Wednesday, November 22, 2006

Bocage na Poesia Portuguesa Erótica e Satírica – Séc. XVIII – XIX

Bocage (1765 – 1805)

Temperamento contraditório – como diversas vezes tem sido assinalado por literatos e comentadores da literatura -, Bocage representa talvez a melhor síntese da miséria sexual portuguesa, nos seus aspectos mais paradoxais.
Do racionalismo francês assimila algumas ideias gerais, mas acabou a sua produção poética com o “Rasga meus versos, crê na Eternidade!”. Porque a Razão lhe aponta o absurdo do Inferno, com seu fogo e seus caldeiros, denuncia-o como fábula repressiva na “Pavorosa Ilusão da Eternidade”; mas nem por isso dispensa um Deus justo e bondoso, "Pai" compreensivo para com a cópula.
Capaz duma afirmação erótica libertadora, exaltada, a rondar a máxima pureza (cf. As epístolas de Alzira a Olinda e o fragmento da “Pavorosa Ilusão” aqui reproduzido), Bocage á também um autor pornográfico (cf. “A Ribeirada”, o poema dedicado a Manteiguiu e os sonetos).
Esta segunda faceta, que lhe terá valido a popularidade e a atribuição de muita versalhada de duvidosa autoria, longe de contestar uma sociedade tacanha, denuncia a cumplicidade do autor com um tipo de maledicência muito ao gosto nacional: o picante do adultério e da cornadura, em relação com o priapismo e a ninfomania. Ao dar às suas personagens estas duas últimas características, Bocage dá largas à sua veia heroi-cómica, numa linguagem hiperbólica que não chega a mascar a ressentimento.

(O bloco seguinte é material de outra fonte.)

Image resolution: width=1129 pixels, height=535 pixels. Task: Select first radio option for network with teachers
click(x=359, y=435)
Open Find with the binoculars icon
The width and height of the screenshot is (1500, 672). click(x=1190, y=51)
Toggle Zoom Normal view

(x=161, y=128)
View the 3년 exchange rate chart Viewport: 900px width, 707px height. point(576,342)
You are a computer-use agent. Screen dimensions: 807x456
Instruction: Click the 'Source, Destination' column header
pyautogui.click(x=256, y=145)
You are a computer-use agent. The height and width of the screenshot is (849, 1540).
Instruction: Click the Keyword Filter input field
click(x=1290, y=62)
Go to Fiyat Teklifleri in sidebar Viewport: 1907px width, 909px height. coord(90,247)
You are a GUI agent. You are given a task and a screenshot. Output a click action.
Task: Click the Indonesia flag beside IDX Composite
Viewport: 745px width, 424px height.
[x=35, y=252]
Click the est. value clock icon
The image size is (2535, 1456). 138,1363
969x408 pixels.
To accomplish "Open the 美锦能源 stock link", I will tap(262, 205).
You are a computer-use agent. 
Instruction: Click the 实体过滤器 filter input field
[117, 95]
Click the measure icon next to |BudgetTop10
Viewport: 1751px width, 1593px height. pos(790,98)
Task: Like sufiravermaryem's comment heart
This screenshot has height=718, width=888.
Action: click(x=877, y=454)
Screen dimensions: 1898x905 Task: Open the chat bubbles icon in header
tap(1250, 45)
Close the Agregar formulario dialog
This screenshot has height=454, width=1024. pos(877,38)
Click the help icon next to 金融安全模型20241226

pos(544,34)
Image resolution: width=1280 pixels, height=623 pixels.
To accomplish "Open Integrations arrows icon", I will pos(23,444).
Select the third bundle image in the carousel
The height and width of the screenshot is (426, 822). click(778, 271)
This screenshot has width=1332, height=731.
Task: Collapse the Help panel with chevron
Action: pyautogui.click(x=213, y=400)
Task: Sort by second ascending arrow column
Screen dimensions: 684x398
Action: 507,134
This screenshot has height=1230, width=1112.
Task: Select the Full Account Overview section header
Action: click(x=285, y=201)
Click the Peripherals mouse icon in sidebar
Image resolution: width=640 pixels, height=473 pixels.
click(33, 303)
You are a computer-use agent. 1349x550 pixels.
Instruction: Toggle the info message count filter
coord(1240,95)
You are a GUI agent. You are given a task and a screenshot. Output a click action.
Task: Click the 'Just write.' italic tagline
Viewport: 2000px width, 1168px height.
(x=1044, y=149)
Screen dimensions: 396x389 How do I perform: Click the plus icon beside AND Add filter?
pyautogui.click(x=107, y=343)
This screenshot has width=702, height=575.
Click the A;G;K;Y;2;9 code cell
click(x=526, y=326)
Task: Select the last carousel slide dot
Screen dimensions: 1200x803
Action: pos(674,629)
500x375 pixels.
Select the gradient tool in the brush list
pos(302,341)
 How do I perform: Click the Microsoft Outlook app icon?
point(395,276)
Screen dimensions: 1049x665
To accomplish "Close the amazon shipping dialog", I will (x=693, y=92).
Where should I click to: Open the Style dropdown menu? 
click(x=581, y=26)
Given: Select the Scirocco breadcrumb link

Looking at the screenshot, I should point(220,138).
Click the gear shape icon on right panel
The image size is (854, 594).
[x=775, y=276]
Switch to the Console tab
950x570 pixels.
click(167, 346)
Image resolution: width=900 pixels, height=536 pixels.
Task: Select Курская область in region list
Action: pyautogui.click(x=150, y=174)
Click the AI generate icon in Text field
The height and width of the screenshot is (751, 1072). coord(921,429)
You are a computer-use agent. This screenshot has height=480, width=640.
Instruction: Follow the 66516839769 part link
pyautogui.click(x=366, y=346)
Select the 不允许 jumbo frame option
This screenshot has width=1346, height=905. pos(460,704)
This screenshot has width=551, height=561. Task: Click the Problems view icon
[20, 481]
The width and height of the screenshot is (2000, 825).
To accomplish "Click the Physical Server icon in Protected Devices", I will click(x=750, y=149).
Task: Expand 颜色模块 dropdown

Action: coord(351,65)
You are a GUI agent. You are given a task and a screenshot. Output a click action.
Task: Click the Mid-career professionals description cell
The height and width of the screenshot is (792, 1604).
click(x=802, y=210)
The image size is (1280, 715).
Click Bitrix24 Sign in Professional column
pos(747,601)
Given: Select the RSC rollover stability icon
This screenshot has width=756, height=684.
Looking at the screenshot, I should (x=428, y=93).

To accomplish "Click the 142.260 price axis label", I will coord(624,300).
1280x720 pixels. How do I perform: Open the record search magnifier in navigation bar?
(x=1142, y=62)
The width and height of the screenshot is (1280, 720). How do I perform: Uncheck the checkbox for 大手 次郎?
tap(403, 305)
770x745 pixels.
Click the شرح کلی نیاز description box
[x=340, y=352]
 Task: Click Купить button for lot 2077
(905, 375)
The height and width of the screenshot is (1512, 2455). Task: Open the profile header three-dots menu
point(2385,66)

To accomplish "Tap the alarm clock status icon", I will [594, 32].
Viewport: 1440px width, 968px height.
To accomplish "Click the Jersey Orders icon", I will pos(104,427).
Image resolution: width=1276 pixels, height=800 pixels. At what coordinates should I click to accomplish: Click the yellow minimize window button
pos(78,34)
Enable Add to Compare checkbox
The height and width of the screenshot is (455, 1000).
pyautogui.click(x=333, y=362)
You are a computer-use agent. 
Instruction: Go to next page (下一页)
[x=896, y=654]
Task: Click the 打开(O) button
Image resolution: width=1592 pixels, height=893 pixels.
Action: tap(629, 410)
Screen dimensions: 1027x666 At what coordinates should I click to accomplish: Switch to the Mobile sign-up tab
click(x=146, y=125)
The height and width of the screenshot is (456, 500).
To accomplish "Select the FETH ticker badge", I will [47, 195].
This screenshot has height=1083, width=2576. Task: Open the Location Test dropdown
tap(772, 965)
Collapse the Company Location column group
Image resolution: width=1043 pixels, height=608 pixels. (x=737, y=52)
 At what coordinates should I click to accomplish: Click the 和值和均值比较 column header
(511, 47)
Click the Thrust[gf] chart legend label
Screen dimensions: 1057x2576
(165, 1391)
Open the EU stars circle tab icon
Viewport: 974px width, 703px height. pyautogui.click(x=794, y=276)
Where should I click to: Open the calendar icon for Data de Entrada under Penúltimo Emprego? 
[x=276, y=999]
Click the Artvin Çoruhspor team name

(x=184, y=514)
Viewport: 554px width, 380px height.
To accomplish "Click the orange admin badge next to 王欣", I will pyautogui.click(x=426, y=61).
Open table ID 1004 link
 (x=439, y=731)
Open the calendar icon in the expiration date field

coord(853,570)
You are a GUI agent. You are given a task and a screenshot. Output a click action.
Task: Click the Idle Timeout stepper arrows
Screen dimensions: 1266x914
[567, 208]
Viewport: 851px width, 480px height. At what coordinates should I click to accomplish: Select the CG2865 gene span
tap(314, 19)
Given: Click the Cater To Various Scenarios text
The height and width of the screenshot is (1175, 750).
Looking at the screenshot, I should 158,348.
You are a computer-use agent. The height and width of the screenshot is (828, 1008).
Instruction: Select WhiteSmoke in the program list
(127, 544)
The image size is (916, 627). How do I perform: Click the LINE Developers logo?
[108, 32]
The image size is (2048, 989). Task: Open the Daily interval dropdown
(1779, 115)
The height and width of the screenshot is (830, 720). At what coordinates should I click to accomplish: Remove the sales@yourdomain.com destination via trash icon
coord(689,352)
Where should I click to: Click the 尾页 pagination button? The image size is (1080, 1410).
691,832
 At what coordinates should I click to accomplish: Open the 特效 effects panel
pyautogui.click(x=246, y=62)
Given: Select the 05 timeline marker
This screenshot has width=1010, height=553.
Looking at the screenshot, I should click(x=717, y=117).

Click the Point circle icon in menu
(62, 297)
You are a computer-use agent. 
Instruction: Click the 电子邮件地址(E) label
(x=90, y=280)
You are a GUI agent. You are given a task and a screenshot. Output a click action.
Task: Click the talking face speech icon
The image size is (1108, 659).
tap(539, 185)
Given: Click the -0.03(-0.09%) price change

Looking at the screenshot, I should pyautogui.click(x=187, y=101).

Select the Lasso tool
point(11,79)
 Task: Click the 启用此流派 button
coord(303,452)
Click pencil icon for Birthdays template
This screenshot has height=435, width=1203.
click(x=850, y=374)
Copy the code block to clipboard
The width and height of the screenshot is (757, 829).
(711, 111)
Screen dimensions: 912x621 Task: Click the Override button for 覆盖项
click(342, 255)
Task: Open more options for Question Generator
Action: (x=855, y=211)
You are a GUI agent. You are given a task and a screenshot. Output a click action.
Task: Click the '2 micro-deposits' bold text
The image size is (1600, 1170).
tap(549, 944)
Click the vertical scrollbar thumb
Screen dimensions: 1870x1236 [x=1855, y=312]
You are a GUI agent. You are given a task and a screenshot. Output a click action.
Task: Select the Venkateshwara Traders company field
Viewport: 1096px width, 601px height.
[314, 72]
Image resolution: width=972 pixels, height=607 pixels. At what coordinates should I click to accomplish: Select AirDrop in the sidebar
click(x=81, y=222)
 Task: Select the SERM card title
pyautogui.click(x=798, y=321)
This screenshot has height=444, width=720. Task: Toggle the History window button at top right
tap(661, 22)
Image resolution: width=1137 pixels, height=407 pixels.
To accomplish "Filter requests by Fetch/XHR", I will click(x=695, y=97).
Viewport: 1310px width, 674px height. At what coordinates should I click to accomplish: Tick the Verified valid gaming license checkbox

A virilidade alheia, satirizada em proporções ciclópicas, actua como compensação da frustração e da carência próprias.
A ninfomaníaca, poço insaciável de machos fenomenais, é o fruto cobiçado e inatingível, vingativamente degradado na imaginação.
Tudo se passa como so apelo erótico, recebendo o silêncio por resposta, não encontrasse outra saída senão a inveja em relação à vivência alheia. Dai a sonhada exaltação dos corpos, contraposta pela degradação dos mesmos.
Em suma: a confirmação da marginalidade. Um lenitivo: o auto-sarcasmo. Quando Bocage escreve

“Aqui dorme Bocage, o putanheiro;
Passou vida folgada e milagrosa:
Comeu, bebeu, fodeu, sem ter dinheiro.”

leia-se a angústia disfarçada dum marginal, perseguido pela miséria sob todas as formas, e que gostaria de ter atirado um certo estilo de libertinagem à cara dos respeitáveis desse tempo. Mas a sociedade estava bem protegida...como sempre!

Soneto II

Lá quando em mim perder a humanidade
Mais um daqueles que não fazem falta,
Verbi-gratia – o teólogo, o peralta,
Algum duque, ou marquês, ou conde, ou frade;

Não quero funeral comunidade,
Que engrole sub-veintes em voz alta;
Pingados gatarrões, gente de malta,
Eu também vos dispenso a caridade.

Mas quando ferrugenta enxada idosa
Sepulcro me cavar em ermo outeiro,
Lavre-me este epitáfio mão piedosa:

“Aqui dorme Bocage, o putanheiro;
Passou vida folgada e milagrosa:
Comeu, bebeu, fodeu sem ter dinheiro.”